The land was purchased by Wolverhampton council for housing development in 1924 to enable the construction of new homes to let to families being rehoused from town centre slums. More than 2,000 houses were built at Low Hill between 1925 and 1929, making it one of the largest housing estates in the country at the time, and by far the largest in Wolverhampton.
Prior to the 1920s, the area was very rural, with scattered farms and houses such as Showell Farm, Low Hill House, Old Fallings Farm and Old Fallings Hall connected by a series of ancient bridleways. When the new estate was built, a completely new road layout was put down with it, obliterating the old route systems and changing the landscape almost completely.

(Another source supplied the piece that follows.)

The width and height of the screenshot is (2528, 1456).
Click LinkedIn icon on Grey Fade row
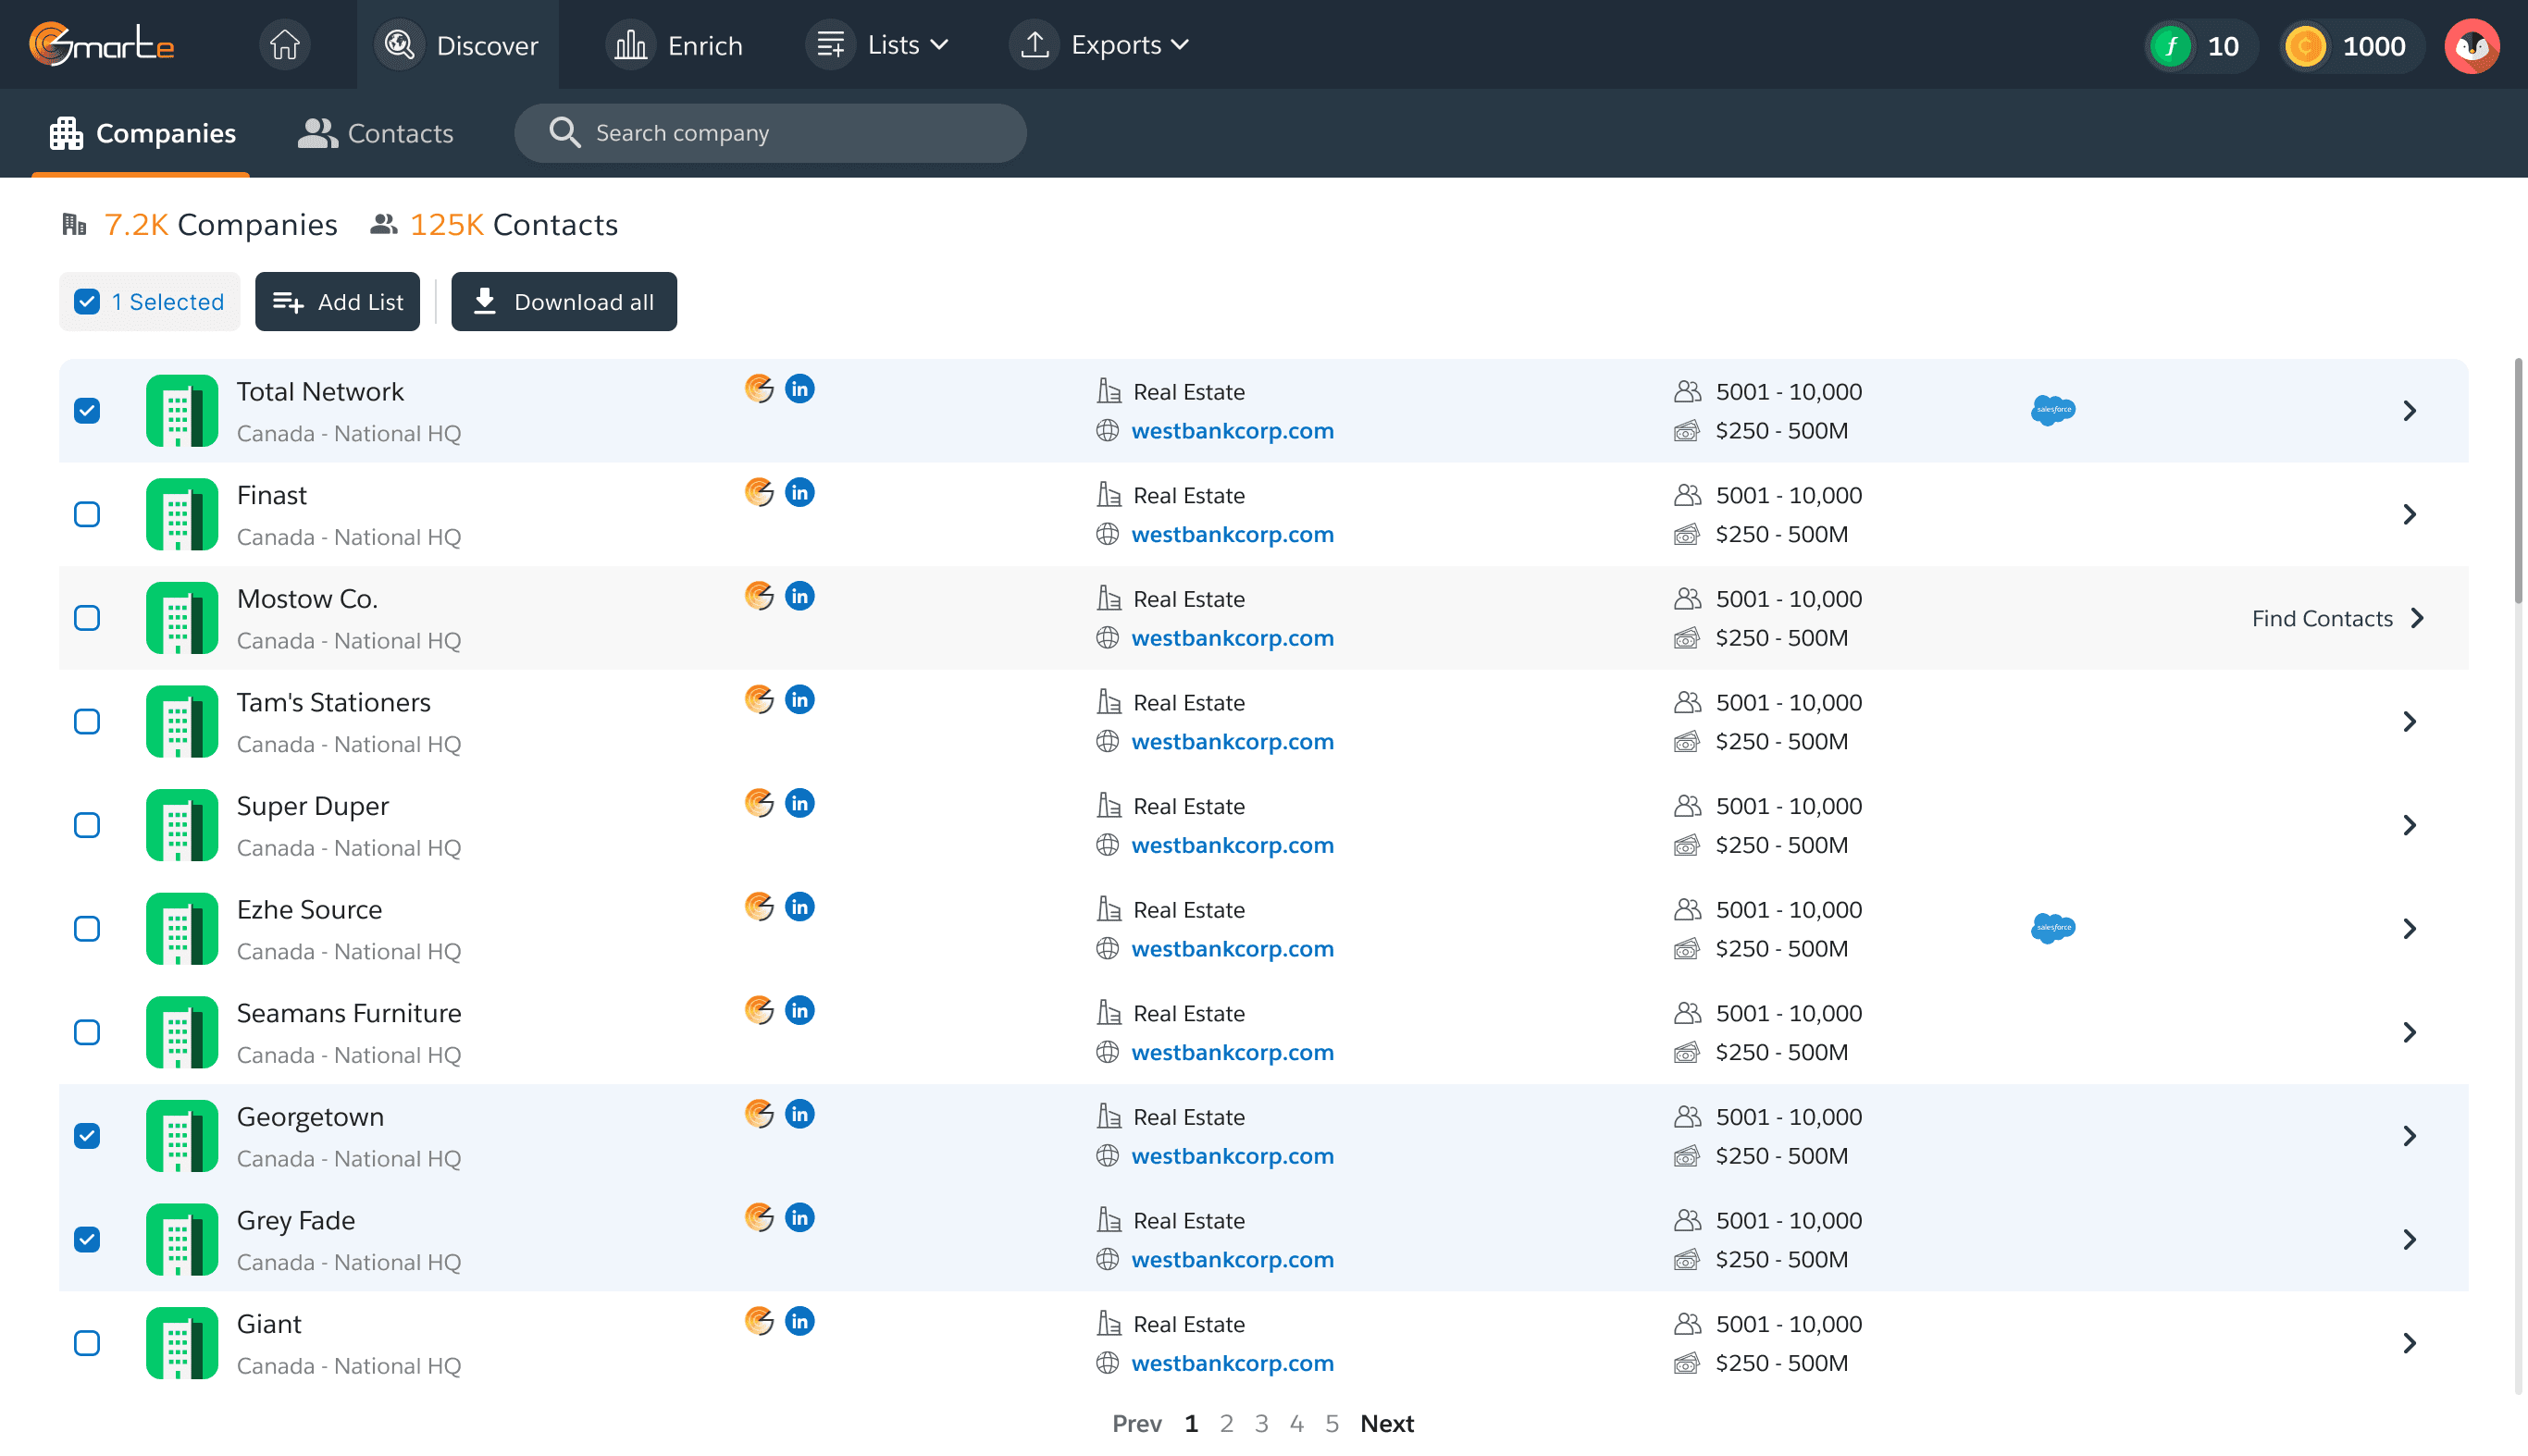[799, 1218]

The estate was conveniently located for people working in the local manufacturing industry, particularly the Guy Motors bus factory in Park Lane and the Goodyear plant in Stafford Road. As late as 1971, unemployment in Low Hill was a mere 4%, although there was concern among local residents about the deteriorating condition of housing on the estate, largely blamed on the council's alleged failure to maintain the properties to an adequate level.
Low Hill was a popular destination for Wolverhampton's Commonwealth immigrant population, with more than 200 such families living there by the 1970s.

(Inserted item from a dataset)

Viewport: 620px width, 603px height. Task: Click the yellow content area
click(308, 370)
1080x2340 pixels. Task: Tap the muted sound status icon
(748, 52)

However, the recession of the mid 1970s saw unemployment on the estate rise, and unemployment rose again in the early 1980s as a result of another recession. The closure of the Guy Motors factory in 1982 was easily the biggest blow to hit the workforce of Low Hill. By this stage, local crime rates were rising and Low Hill was widely regarded as one of the worst districts of Wolverhampton.
Further local factory closures in the early 2000s saw unemployment on the estate reach around 15%, at a time when the national unemployment rate was around 5%, one major blow at this time being the downsizing of the Goodyear factory. The recession of 2008 and 2009 saw unemployment rise even higher.
The centre is situated around Showell Circus, in the area around the Bushbury Arms public house that was built during the 1930s. Showell Circus is the first traffic island in the United Kingdom to be awarded Village green status.
The western part of Low Hill is currently being redeveloped. In the late 2000s, over 90 houses around Fifth Avenue were demolished and a police base, NHS walk-in centre and multi-sport ball court were built in their place along with a new upmarket housing development, which extends also into ground vacant from the demolition of a disused factory. Low Hill is also within walking distance of the Wolverhampton Science Park, created in the late 1990s on the site of Wolverhampton Gas Works and Gorsebrook House.
In March 2010, work started on 50 new affordable 'eco' homes at Showell Park.
Low Hill is well known locally for the extravagant Christmas decorations, which can be seen on many houses in the area in the rup of to Christmas every year.
Low Hill is unfortunately often in the news for many of the wrong reasons, such as crime and youth gangs. It also has a high level of unemployment. Since 2006 there has been an LNP covering Low Hill and neighbouring estates like the Scotlands to tackle the area's many problems and bring the community together more.